The dispute in this case revolved around a limited partnership (Kellom Heights) formed to provide financing for the redevelopment of property. Appellees were Kellom Heights, a corporation, and limited partners in Kellom Heights. Appellants were the redevelopment corporation, the general partner, and a corporation that was a limited parter of the redevelopment corporation. Appellees became dissatisfied with the operation of Kellom Heights and filed this complaint asserting various causes of action. The district court found for Appellees on certain causes of action and entered a judgment in their favor in the amount of $918,228 plus costs and interest. The court also awarded attorney fees and denied Appellees' request for prejudgment interest. The Supreme in part reversed and remanded, holding (1) the district court erred when it rejected Appellants' statute of limitations defenses as to certain claims; and (2) the court erred in ruling that additional supervisory fees were not permitted. The Court affirmed the remainder of the district court's judgment.
Thomas & Thomas Court Reporters, LLC v. Switzer
Thomas & Thomas Court Reporters sued Douglas Switzer, an attorney, and his law firm, Hathaway & Switzer (Hathaway Switzer), for failure to pay for court reporting services. The district court entered judgment for Thomas & Thomas. At issue on appeal was whether Hathaway Switzer was liable to Thomas & Thomas for its fees or whether Hathaway Switzer's clients were. The Supreme Court (1) affirmed the district court's judgment to the extent that it held Hathaway Switzer rather than Hathaway Switzer's clients liable, as Hathaway Switzer had not disclaimed liability for those fees; and (2) reversed the court's judgment to the extent that it held Switzer personally liable. Remanded with directions to dismiss Thomas & Thomas' claim against Switzer as an individual.
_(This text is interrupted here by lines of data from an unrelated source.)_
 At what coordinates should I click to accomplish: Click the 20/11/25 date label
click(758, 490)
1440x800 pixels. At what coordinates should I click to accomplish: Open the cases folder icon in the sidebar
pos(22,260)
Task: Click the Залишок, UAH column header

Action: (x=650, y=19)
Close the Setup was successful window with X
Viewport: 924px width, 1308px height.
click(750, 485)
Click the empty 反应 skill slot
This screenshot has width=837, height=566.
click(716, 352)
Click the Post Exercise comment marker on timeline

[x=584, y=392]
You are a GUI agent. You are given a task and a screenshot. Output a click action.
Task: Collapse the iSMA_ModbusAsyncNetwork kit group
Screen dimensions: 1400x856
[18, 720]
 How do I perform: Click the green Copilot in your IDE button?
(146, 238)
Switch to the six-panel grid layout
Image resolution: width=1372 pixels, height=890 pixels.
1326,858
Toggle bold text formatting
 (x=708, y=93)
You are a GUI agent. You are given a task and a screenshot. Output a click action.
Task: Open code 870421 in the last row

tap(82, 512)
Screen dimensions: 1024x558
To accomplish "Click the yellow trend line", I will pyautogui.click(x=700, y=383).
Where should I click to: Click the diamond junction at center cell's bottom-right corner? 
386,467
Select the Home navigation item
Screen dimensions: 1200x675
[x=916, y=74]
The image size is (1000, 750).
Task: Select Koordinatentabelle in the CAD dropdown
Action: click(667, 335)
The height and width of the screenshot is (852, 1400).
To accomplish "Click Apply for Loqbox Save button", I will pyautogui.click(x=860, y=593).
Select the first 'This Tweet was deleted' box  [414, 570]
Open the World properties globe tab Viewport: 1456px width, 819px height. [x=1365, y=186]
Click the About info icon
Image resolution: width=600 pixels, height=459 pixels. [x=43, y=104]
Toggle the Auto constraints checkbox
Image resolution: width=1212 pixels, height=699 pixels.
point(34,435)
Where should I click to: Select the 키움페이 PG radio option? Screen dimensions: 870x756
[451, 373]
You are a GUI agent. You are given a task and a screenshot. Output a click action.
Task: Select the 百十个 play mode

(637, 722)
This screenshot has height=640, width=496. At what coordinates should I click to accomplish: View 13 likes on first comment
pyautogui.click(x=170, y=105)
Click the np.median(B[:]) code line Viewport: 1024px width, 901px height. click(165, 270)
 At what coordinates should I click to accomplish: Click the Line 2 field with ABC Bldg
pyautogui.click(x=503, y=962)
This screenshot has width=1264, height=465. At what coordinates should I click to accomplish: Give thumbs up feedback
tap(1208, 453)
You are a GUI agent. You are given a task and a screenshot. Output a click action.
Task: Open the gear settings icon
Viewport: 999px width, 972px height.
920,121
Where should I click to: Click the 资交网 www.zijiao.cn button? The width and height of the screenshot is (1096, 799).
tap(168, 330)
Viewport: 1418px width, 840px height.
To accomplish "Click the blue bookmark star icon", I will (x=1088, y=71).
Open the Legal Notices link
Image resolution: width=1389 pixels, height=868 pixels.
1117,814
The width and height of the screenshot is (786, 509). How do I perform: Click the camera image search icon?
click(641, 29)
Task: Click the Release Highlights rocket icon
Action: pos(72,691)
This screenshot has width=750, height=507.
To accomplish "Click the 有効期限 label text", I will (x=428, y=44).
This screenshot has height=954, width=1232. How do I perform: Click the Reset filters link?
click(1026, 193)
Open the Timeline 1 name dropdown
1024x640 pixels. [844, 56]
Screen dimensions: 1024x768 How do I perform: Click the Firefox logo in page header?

Tymar, LLC v. Two Men and a Truck
Appellant Tymar, LLC filed an application with the Nebraska Public Service Commission seeking authority to operate as a common carrier of household goods in intrastate commerce. Appellees, other common carriers in the area, filed protests to Tymar's application. After a hearing, the Commission denied the application, determining that Tymar had failed to establish its prima facie case that it met the standards for approval of its application under the regulatory scheme imposed by Neb. Rev. Stat. 75-301. The district court affirmed. At issue on appeal was whether requests for admissions Tymar tendered to Appellees but which Appellees did not answer should have been deemed admitted under Neb. R. Civ. P. R. 36. The Supreme Court reversed, holding that the Commission erred when it did not give legal effect to the substance of the unanswered requests, and the district court erred as a matter of law when it failed to correct the Commission's rulings regarding these requests for admissions. Remanded with directions to reconsider Tymar's application.
Howsden v. Roper’s Real Estate Co.
Plaintiff Darlene Howsden was injured on premises that were leased to her employer by a legally distinct entity that was owned and operated by the same shareholders as her employer. Plaintiff sued Defendant, the entity that owned the premises, for negligence. The district court granted summary judgment to Defendant, concluding that Plaintiff's exclusive remedy was under the Nebraska Workers' Compensation Act. The Supreme Court reversed, holding that the district court erred in concluding that the exclusive remedy rule extended to Defendant because (1) Defendant was a legally separate entity from Plaintiff's employer, despite their corporate kinship, and there was no equitable basis to justify piercing the corporate veil between the two entities; and (2) therefore, Defendant was a third party to the employment relationship between Plaintiff and her employer, so Plaintiff's third-party claim against Defendant was not barred by the exclusive remedy provisions of the Act.